Die nach der Wiedervereinigung in ganz Deutschland sprunghaft angestiegenen rassistischen und neofaschistischen Übergriffe, Naziaufmärsche in bis dahin ungekannter Größe, die unglaubliche öffentliche Hetze gegen Asylbewerber und Flüchtlinge, die zu den Angriffen in Rostock, Hoyerswerda und zu den Morden u. a. in Solingen und Mölln führten, drängten dem Jugendclub Courage die weiteren Arbeitsschwerpunkte Antirassismus und Antifaschismus auf. Dabei ist ihm besonders das Zusammenspiel von Aufarbeitung der NS-Geschichte und Thematisierung des aktuellen Rassismus und Neofaschismus wichtig.
Zu den festen Programmpunkten gehören deshalb Veranstaltungen mit Zeitzeugen, z. B. mit dem ehemaligen Widerstandskämpfer Heinz Humbach, Treffen mit Überlebenden des Holocaust, Veranstaltungen zum jüdischen Leben in Köln und Filmvorführungen zu o. g. Themen.

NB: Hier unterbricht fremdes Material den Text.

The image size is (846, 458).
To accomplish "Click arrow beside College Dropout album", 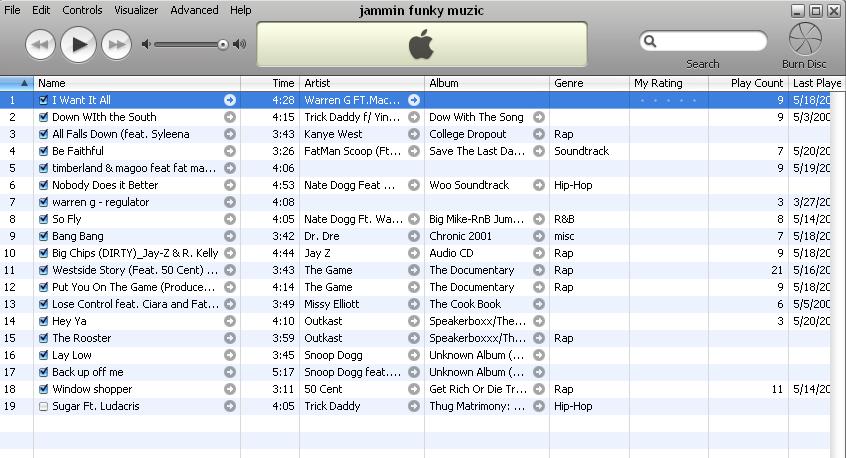I will point(538,134).
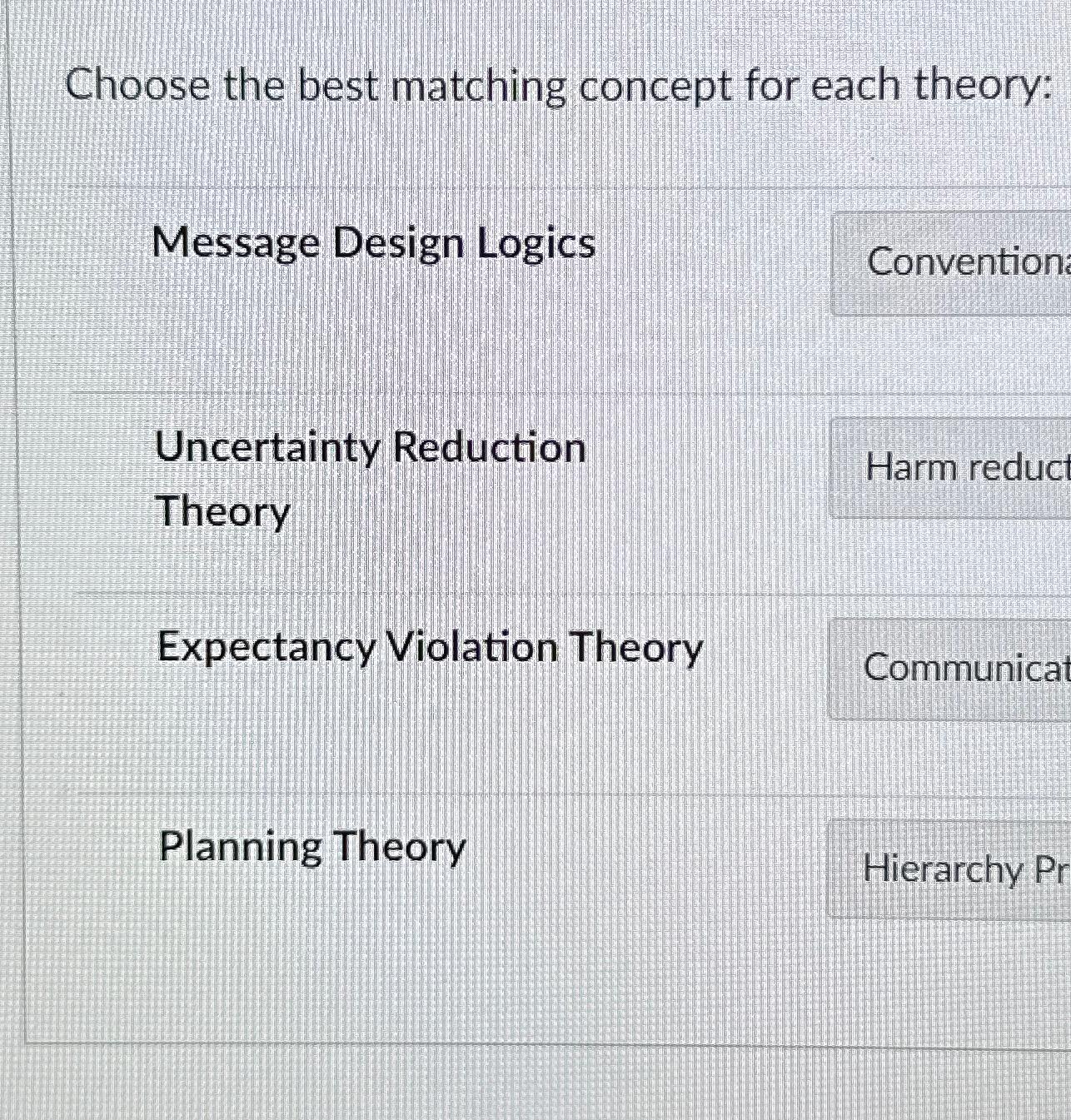This screenshot has width=1071, height=1120.
Task: Select the Planning Theory label
Action: pos(312,847)
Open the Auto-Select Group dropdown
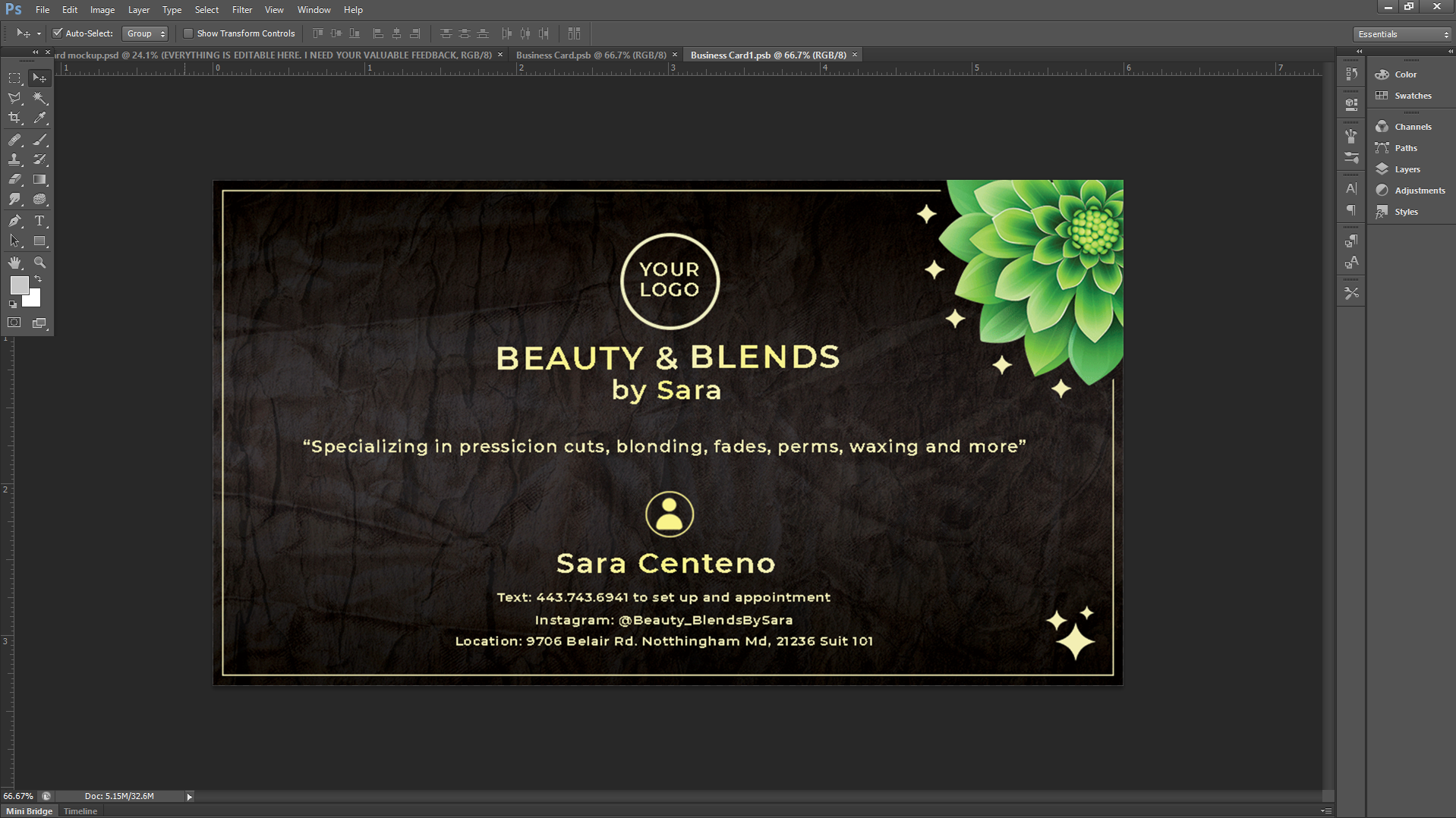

Im Jugendclub wurde ein umfangreiches Archiv zum Neofaschismus aufgebaut und eine Recherchegruppe ins Leben gerufen, die ihre Ergebnisse publiziert und dabei mit der Kölner Presse und dem WDR zusammenarbeitet. Aus diesem Archiv entstanden verschiedene Diavorträge zur Entwicklung des Neofaschismus in der BRD, die immer wieder an Schulen und Vereinen gezeigt werden. Unterstützt wurde damit auch die Kampagne „Weg mit dem rechten Sounddreck“, die sich gegen rechte Musikvertriebe und Nazimusik und Bands richtet, die sich inzwischen Köln zu ihrem Zentrum auserkoren haben.
Das größte Projekt im Antirassismusbereich war die Ausstellung über die Situation von Flüchtlingen in Abschiebehaft: „Ich will nicht mehr sitzen hier für Deutschland“. Diese Wanderausstellung wurde drei Jahre ohne nennenswerte Pausen in vielen Städten der BRD gezeigt.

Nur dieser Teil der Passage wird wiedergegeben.